Collected data
========

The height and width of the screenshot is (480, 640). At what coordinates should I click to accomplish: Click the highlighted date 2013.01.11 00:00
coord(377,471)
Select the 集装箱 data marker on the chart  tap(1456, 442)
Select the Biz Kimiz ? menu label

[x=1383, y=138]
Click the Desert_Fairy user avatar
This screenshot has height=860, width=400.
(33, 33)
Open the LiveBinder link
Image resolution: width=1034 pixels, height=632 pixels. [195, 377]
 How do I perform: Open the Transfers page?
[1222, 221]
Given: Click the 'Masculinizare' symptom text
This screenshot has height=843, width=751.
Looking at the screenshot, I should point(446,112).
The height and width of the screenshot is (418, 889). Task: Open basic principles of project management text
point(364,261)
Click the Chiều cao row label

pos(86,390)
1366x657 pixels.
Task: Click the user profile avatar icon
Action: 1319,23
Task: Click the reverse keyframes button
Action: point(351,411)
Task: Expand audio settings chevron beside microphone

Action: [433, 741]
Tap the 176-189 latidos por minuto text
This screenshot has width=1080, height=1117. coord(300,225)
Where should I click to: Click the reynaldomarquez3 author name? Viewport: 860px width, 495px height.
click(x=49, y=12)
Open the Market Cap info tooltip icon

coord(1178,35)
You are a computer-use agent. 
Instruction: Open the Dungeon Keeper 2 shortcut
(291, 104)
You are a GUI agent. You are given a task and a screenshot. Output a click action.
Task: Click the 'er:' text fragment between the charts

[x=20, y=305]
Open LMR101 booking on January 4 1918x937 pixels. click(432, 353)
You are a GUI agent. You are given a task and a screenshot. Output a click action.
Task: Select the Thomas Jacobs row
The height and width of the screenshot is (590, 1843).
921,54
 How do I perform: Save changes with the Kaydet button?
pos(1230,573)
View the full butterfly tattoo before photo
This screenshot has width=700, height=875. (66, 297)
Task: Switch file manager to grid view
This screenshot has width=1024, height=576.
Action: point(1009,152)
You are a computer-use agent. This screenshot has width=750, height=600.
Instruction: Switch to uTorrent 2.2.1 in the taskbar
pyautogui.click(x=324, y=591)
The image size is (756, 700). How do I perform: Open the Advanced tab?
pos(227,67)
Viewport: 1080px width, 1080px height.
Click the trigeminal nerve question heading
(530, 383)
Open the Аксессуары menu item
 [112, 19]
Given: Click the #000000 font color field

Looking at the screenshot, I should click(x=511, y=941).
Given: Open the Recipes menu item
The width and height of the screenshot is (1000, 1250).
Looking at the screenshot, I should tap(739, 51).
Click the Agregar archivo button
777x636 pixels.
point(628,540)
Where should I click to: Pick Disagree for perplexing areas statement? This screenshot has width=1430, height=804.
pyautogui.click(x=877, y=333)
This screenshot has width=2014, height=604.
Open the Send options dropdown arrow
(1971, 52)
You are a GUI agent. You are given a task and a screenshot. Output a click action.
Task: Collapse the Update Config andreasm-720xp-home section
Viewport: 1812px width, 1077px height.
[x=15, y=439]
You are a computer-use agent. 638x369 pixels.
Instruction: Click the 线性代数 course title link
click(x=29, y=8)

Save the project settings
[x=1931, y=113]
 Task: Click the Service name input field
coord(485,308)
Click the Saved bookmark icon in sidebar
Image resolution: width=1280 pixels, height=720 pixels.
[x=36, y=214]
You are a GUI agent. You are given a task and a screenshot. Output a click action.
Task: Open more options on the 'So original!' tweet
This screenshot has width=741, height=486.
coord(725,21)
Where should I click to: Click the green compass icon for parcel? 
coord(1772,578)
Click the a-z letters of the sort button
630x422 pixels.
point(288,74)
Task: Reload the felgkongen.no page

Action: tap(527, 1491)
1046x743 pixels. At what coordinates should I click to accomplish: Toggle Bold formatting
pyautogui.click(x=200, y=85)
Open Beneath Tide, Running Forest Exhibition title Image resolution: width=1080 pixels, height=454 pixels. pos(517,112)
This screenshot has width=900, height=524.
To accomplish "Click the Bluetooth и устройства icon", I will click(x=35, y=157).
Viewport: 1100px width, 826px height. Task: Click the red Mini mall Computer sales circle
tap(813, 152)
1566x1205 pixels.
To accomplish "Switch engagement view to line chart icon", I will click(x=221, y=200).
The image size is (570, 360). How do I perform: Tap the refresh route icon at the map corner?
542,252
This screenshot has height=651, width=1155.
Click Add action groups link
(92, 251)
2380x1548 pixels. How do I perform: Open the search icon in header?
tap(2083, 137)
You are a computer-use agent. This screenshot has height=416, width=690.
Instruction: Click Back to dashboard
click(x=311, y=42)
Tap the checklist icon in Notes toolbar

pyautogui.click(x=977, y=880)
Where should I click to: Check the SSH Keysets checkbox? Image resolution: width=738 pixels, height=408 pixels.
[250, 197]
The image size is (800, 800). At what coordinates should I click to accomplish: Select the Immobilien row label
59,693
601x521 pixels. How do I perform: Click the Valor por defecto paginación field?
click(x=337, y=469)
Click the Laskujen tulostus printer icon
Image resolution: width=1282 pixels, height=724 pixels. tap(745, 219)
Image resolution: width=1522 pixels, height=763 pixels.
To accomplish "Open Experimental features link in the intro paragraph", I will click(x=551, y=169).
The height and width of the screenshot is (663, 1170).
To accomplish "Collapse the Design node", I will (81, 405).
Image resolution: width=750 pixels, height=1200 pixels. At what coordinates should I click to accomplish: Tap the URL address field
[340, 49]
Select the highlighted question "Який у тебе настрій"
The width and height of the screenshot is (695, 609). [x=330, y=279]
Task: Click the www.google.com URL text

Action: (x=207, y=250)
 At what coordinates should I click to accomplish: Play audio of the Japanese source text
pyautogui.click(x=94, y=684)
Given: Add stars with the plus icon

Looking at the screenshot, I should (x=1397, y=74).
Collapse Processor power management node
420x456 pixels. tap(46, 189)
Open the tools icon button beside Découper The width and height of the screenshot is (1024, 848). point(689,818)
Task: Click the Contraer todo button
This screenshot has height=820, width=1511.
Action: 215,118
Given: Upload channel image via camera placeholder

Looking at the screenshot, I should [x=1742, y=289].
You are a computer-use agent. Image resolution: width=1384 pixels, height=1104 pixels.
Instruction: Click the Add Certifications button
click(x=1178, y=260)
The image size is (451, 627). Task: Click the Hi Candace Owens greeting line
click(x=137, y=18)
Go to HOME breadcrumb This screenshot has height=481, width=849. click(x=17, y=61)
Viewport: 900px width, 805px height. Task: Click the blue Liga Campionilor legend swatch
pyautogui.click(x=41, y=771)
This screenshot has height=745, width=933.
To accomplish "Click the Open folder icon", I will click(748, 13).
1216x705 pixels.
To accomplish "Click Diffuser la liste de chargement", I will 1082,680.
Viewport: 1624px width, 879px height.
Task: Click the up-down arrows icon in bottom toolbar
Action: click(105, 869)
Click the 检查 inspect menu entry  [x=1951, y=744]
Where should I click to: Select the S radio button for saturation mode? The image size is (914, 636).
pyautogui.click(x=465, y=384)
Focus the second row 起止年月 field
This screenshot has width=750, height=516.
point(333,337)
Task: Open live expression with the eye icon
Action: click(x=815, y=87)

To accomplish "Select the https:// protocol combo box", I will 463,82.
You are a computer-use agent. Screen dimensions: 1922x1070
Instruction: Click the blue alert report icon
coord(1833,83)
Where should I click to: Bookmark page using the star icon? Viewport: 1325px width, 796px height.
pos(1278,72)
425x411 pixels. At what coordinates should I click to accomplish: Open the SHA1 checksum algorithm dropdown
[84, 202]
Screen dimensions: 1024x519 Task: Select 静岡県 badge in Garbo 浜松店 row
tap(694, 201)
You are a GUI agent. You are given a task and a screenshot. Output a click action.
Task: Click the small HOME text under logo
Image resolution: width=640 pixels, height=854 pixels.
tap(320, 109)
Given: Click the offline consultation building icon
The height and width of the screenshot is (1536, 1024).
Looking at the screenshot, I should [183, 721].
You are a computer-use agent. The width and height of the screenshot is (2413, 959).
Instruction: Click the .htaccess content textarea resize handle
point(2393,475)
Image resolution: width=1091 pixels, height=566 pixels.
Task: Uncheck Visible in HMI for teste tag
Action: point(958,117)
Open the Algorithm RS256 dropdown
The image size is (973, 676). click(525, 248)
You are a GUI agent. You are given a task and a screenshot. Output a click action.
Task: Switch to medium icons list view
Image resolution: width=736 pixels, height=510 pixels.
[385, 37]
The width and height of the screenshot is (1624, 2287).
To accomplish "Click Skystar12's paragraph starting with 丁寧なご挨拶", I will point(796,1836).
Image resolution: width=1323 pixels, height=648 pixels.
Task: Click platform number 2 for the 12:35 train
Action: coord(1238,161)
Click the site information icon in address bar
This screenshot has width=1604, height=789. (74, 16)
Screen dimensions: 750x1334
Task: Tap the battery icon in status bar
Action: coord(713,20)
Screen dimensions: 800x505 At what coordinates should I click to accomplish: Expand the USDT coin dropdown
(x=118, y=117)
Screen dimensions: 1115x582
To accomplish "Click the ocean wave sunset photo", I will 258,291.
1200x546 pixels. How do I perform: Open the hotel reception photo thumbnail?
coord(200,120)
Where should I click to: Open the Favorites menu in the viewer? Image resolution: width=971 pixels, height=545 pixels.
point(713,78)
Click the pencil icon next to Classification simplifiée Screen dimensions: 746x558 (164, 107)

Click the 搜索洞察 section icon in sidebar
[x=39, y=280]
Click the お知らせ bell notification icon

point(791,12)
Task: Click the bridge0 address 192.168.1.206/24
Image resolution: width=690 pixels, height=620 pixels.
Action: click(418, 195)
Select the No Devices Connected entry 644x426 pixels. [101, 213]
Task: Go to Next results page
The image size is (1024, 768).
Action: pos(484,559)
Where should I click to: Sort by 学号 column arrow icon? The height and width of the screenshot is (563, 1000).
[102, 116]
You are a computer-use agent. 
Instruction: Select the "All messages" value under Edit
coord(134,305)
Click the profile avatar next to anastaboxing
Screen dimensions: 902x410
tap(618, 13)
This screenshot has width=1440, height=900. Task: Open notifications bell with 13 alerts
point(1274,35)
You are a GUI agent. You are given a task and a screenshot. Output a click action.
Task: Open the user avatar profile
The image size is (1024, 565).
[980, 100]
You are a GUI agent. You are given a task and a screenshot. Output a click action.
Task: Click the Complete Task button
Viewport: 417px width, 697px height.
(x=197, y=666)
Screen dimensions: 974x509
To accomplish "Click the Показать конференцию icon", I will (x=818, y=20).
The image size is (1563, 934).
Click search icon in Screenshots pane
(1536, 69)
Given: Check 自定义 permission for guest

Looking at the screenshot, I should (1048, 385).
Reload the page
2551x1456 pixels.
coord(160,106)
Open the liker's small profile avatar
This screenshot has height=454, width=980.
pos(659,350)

========

**What is expected**
Which lines of the records above contain the word "small"? Report each one.

**Response area**
Task: Click the small HOME text under logo
Open the liker's small profile avatar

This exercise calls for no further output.